Claude has proven surprisingly good at describing the photos. It notices architectural details, identifies cultural elements, and provides context about locations. While not perfect, it's much more detailed than what I could have written manually for thousand plus photos.

The Points of Interest Extraction

In addition to generating captions, the system incorporates the Instructor library to extract points of interest from each photo. This enables the website to highlight notable locations, cultural elements, or historical references found in the images.

The Instructor library is a lightweight Python library that simplifies extracting structured data from language models. In our case, we're using it to parse the AI's responses into a structured format containing the captions and points of interest.

Here's how I integrated it into the code:

from pydantic import BaseModel
from typing import List

class PointOfInterest(BaseModel):
    name: str
    description: str

class PhotoAnalysis(BaseModel):
    caption: str
    points_of_interest: List[PointOfInterest]

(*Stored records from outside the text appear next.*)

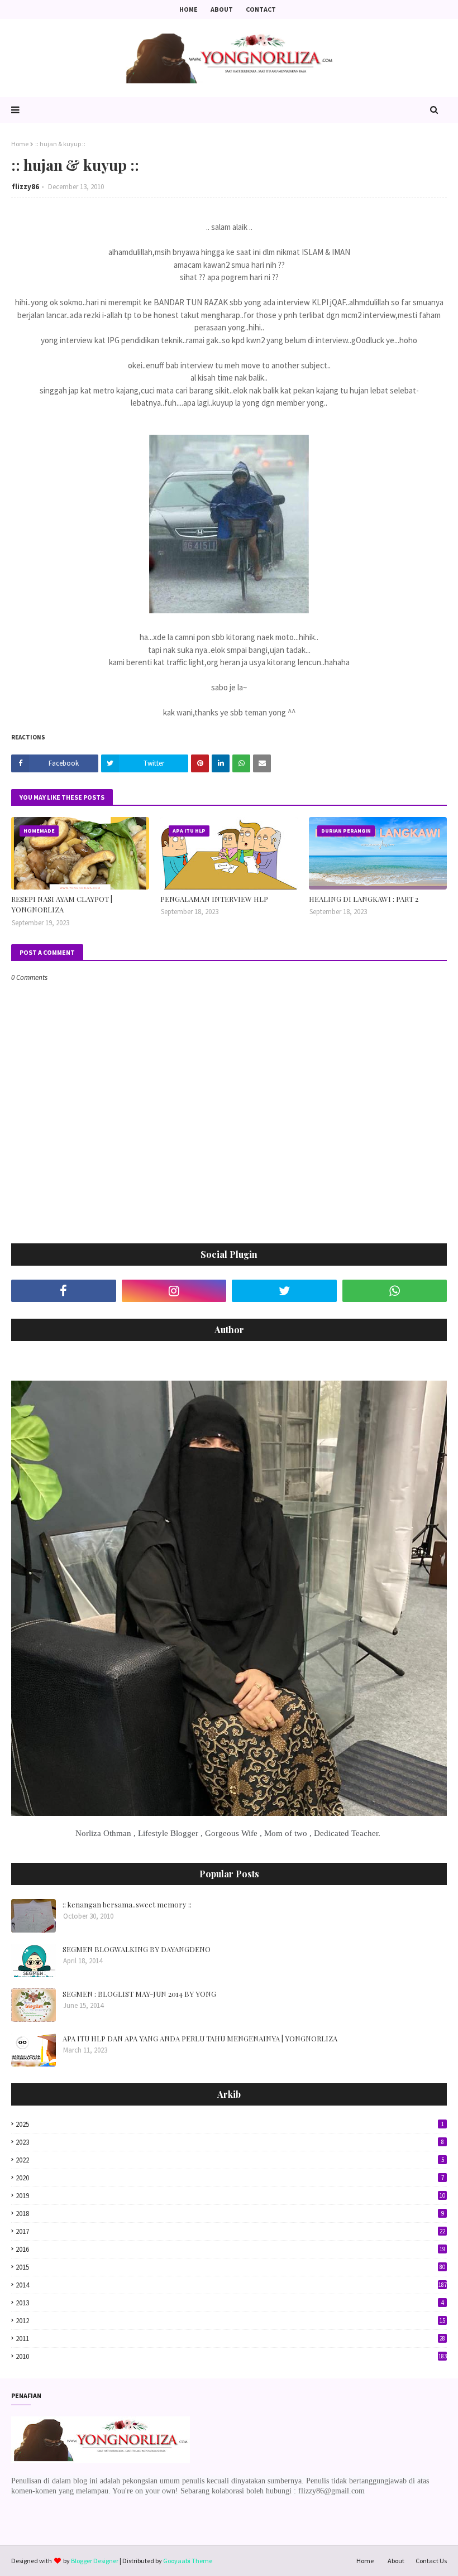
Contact (261, 9)
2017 (230, 2231)
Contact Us (431, 2560)
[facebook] (63, 1291)
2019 (230, 2195)
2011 (230, 2338)
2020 (230, 2178)
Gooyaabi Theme (187, 2560)
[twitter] (284, 1291)
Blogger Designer (94, 2560)
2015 (230, 2267)
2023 (230, 2142)
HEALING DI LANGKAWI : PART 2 (363, 898)
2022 (230, 2160)
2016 (230, 2249)
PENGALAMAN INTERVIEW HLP (214, 898)
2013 (230, 2303)
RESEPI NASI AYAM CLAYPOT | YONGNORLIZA (61, 904)
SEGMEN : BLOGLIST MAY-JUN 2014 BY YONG (139, 1993)
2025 (230, 2124)
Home (188, 9)
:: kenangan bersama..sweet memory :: (127, 1904)
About (222, 9)
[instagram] (174, 1291)
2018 (230, 2213)
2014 (231, 2285)
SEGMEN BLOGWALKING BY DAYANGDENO (137, 1949)
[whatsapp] (394, 1291)
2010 (231, 2356)
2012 (230, 2320)
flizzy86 (25, 186)
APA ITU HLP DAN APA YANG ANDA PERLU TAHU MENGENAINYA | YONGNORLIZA (200, 2038)
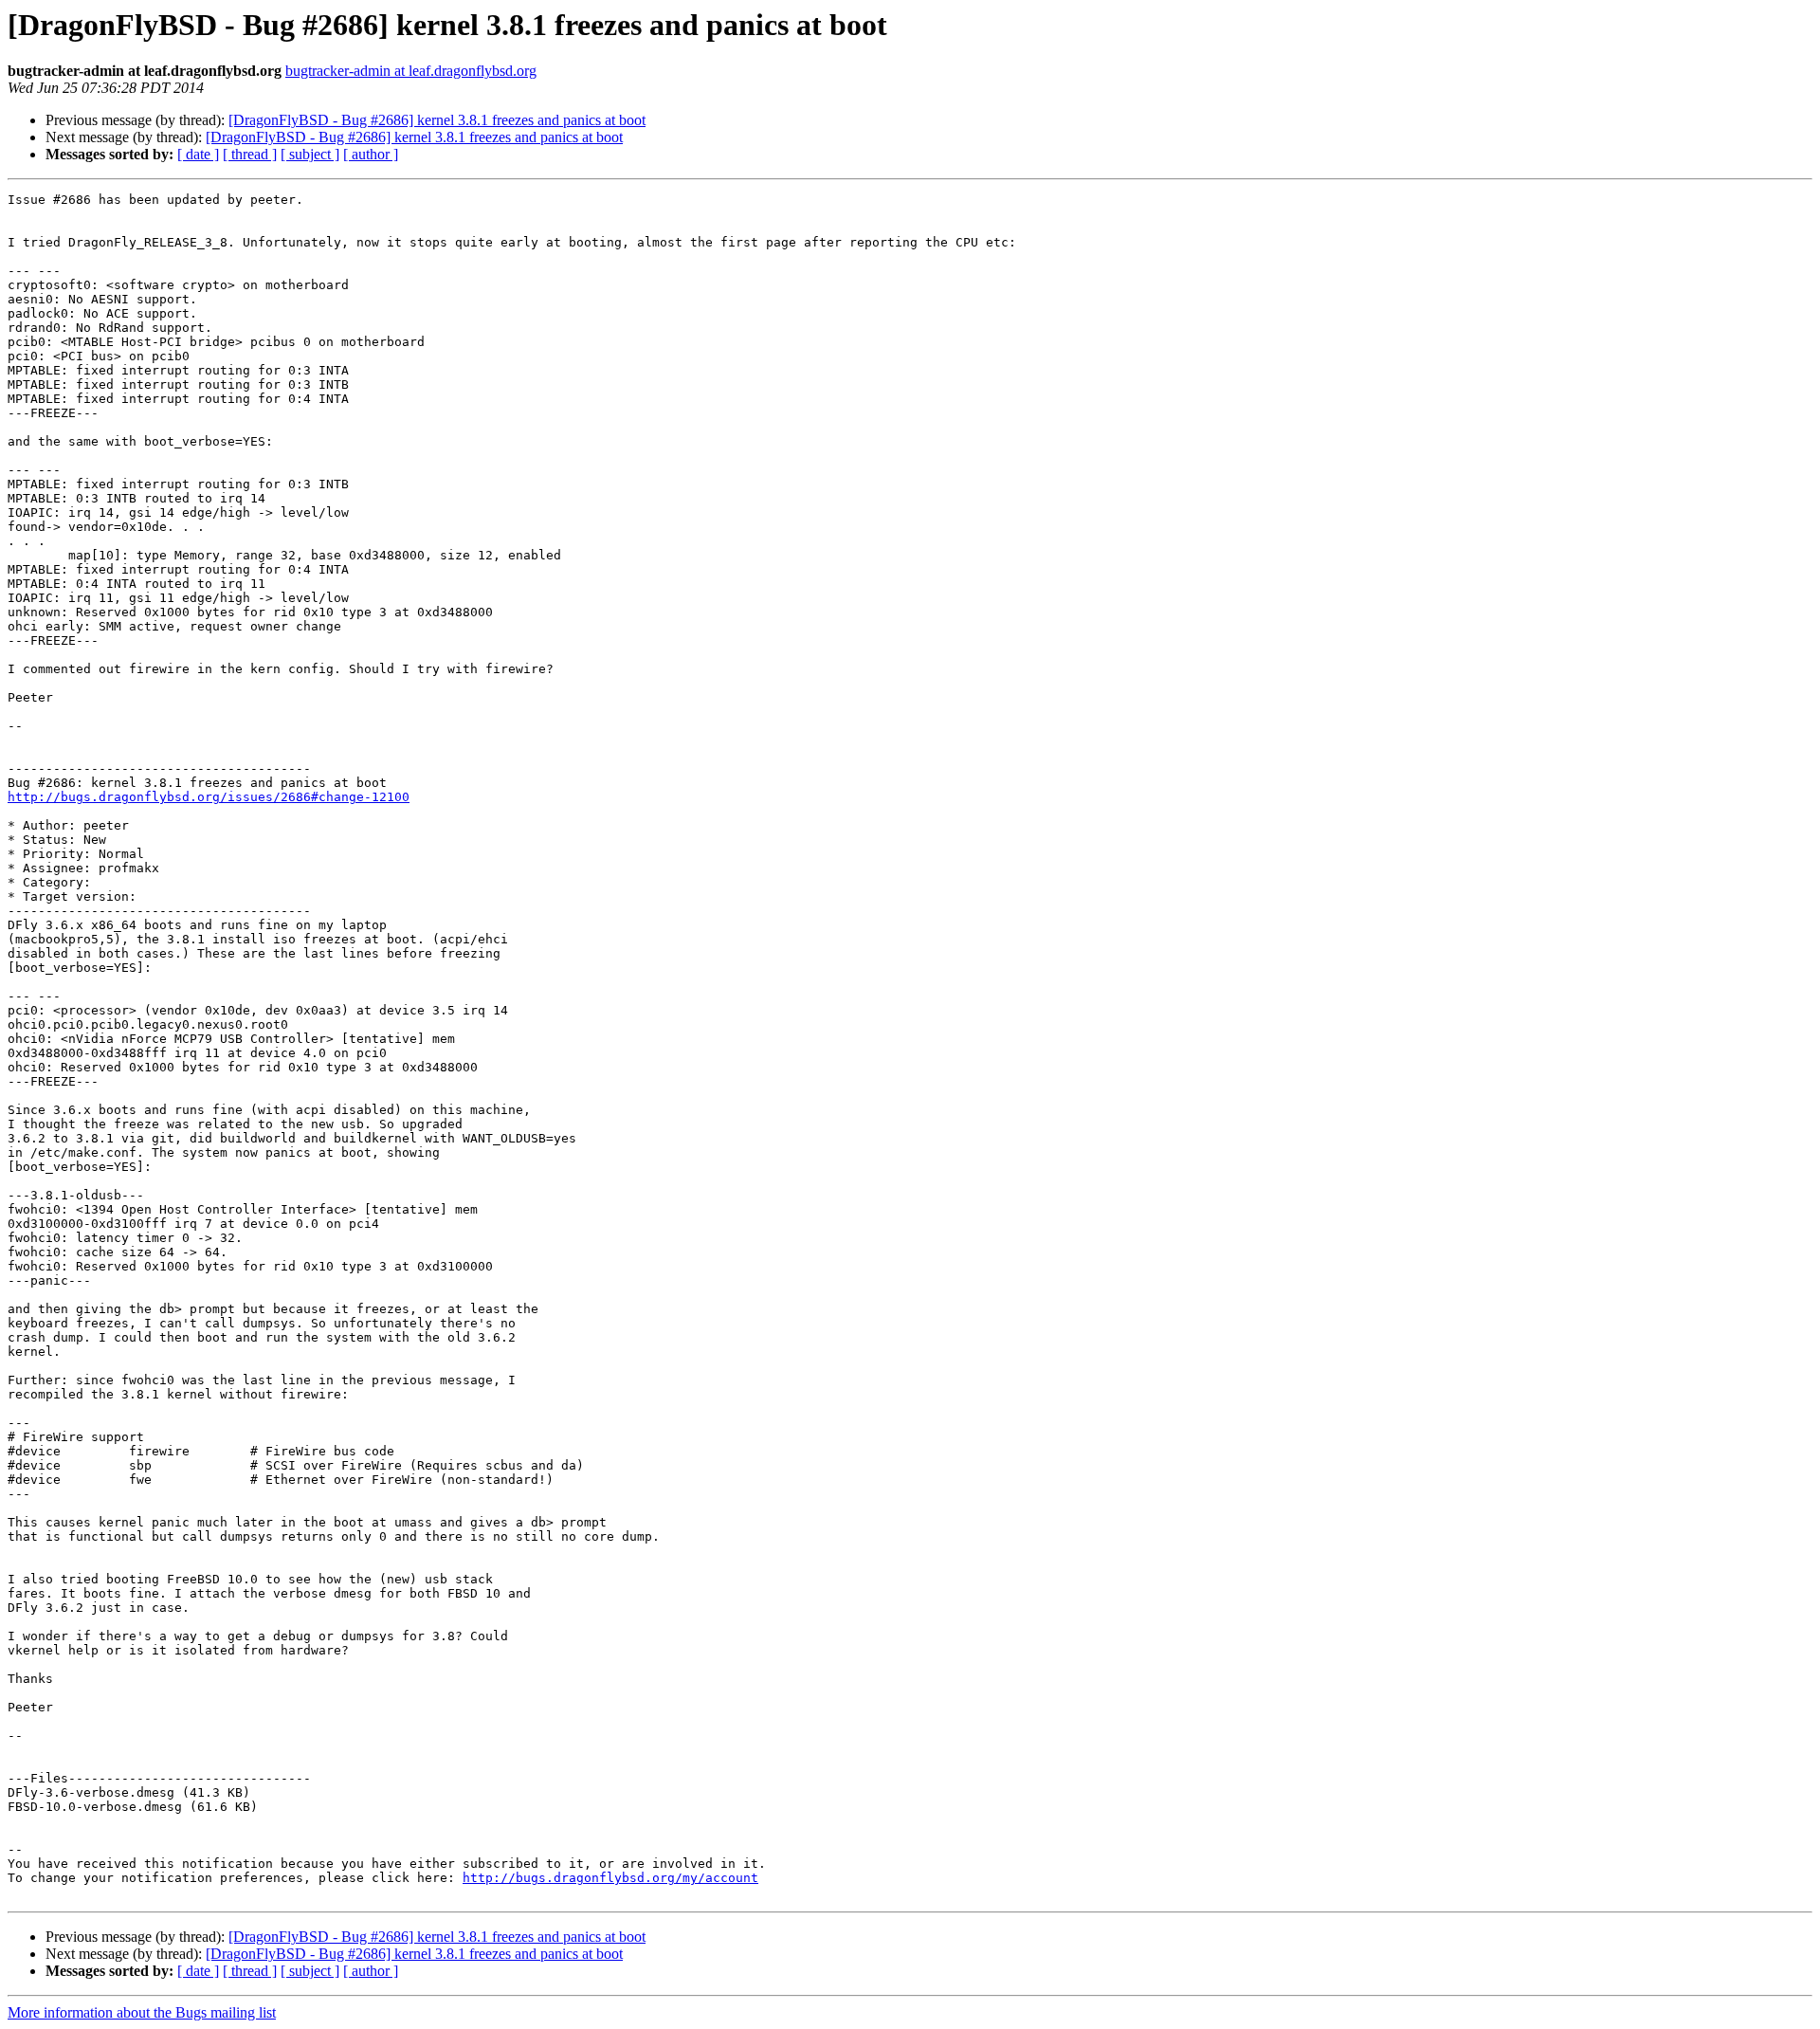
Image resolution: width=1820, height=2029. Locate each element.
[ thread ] (250, 154)
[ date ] (198, 154)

def generate_caption(...):
    # Initialize Anthropic client with Instructor
    anthropic_client = instructor.from_anthropic(
        Anthropic(api_key=os.environ['ANTHROPIC_API_KEY'])
    )

    # Send the request to the AI model
    response = anthropic_client.messages.create(
        model='claude-3-5-sonnet-latest',
        messages=[{'role': 'user', 'content': instruction_text}],
        response_model=PhotoAnalysis,
        temperature=0
    )

    # Extract caption and points of interest from the response
    return response.caption, [poi.model_dump() for poi in response.points_of_interest]

By defining the expected response structure using Pydantic models, the Instructor library ensures that the data returned by the AI model is structured according to our specifications. This makes it easier to process and store the captions and points of interest in our database.

The Stack

Backend: FastAPI + SQLite
Frontend: Jinja2 Templates + Tailwind CSS
Image Processing: Pillow (PIL) for EXIF data
AI: Claude 3.5 Sonnet via Anthropic's API + Instructor
Maps: Leaflet.js + OpenStreetMap
Development: Cursor IDE

Also, nearly 100% of the code for the website was generated with AI using the Cursor IDE. All the code is available on GitHub if you're interested in the implementation details.

This project is an experiment in AI driven storytelling. While not perfect, it's an interesting way to share vacation photos with friends and family.